- DATASET RECORDS -
----

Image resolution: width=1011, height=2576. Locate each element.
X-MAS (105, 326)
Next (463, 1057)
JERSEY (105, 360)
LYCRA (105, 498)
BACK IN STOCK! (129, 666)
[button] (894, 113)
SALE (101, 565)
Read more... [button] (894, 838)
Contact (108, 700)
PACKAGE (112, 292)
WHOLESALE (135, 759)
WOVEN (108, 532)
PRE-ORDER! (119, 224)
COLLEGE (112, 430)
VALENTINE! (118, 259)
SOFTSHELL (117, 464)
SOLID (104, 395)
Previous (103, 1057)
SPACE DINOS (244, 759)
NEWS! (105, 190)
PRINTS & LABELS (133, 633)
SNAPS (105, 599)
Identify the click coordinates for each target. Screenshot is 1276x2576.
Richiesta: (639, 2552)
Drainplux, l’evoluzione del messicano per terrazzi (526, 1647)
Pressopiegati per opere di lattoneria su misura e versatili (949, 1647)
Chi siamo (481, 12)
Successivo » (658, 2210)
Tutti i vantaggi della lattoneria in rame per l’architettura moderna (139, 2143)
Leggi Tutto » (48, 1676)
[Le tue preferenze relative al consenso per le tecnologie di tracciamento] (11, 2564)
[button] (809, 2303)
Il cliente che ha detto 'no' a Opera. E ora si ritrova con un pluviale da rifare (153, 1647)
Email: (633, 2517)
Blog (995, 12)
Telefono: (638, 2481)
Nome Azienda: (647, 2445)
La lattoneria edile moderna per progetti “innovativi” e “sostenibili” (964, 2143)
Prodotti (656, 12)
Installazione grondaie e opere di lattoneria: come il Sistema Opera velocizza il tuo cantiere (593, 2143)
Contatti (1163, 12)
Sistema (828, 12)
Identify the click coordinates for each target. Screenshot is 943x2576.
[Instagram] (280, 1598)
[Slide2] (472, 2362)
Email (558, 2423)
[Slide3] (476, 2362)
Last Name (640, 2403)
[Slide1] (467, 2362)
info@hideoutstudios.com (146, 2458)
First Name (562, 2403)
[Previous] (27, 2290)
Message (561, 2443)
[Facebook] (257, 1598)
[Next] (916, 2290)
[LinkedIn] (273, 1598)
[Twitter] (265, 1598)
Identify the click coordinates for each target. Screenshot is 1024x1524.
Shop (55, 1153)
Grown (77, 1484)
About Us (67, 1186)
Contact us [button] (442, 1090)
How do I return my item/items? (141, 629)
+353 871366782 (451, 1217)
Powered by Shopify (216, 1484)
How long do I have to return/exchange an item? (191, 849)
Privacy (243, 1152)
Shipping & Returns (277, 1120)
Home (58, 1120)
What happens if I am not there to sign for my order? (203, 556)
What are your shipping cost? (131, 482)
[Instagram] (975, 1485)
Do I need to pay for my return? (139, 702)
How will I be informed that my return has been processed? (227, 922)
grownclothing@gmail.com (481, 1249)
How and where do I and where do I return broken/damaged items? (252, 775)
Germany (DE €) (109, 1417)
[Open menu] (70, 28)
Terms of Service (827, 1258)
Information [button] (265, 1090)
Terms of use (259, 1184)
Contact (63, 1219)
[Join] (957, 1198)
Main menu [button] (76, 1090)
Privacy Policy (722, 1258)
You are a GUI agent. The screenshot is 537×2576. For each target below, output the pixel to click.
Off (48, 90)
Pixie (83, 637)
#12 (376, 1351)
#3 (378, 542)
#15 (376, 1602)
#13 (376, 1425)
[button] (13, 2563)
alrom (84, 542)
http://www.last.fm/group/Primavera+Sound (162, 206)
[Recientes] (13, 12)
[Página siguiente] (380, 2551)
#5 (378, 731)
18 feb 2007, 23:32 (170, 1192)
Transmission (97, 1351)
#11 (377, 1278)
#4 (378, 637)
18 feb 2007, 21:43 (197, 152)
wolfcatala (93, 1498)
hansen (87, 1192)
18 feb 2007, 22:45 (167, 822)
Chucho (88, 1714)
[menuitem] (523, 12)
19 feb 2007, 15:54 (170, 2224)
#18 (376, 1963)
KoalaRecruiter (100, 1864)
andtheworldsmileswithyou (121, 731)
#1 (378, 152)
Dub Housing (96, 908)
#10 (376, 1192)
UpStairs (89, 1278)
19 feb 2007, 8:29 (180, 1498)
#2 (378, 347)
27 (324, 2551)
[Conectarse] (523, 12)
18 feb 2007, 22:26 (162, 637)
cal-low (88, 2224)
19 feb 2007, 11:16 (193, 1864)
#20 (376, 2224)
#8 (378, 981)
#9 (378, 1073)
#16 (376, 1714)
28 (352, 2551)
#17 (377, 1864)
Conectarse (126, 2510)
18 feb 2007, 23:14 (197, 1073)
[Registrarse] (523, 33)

----

- TASK GOAL -
Starting at the line above that contains "Screenshot is 1276x2576.", write out each line exactly until the line that contains "[LinkedIn] (273, 1598)" has been written, and stop there.

- EXERCISE RESPONSE -
Identify the click coordinates for each target. Screenshot is 1276x2576.
Richiesta: (639, 2552)
Drainplux, l’evoluzione del messicano per terrazzi (526, 1647)
Pressopiegati per opere di lattoneria su misura e versatili (949, 1647)
Chi siamo (481, 12)
Successivo » (658, 2210)
Tutti i vantaggi della lattoneria in rame per l’architettura moderna (139, 2143)
Leggi Tutto » (48, 1676)
[Le tue preferenze relative al consenso per le tecnologie di tracciamento] (11, 2564)
[button] (809, 2303)
Il cliente che ha detto 'no' a Opera. E ora si ritrova con un pluviale da rifare (153, 1647)
Email: (633, 2517)
Blog (995, 12)
Telefono: (638, 2481)
Nome Azienda: (647, 2445)
La lattoneria edile moderna per progetti “innovativi” e “sostenibili” (964, 2143)
Prodotti (656, 12)
Installazione grondaie e opere di lattoneria: come il Sistema Opera velocizza il tuo cantiere (593, 2143)
Contatti (1163, 12)
Sistema (828, 12)
Identify the click coordinates for each target. Screenshot is 943x2576.
[Instagram] (280, 1598)
[Slide2] (472, 2362)
Email (558, 2423)
[Slide3] (476, 2362)
Last Name (640, 2403)
[Slide1] (467, 2362)
info@hideoutstudios.com (146, 2458)
First Name (562, 2403)
[Previous] (27, 2290)
Message (561, 2443)
[Facebook] (257, 1598)
[Next] (916, 2290)
[LinkedIn] (273, 1598)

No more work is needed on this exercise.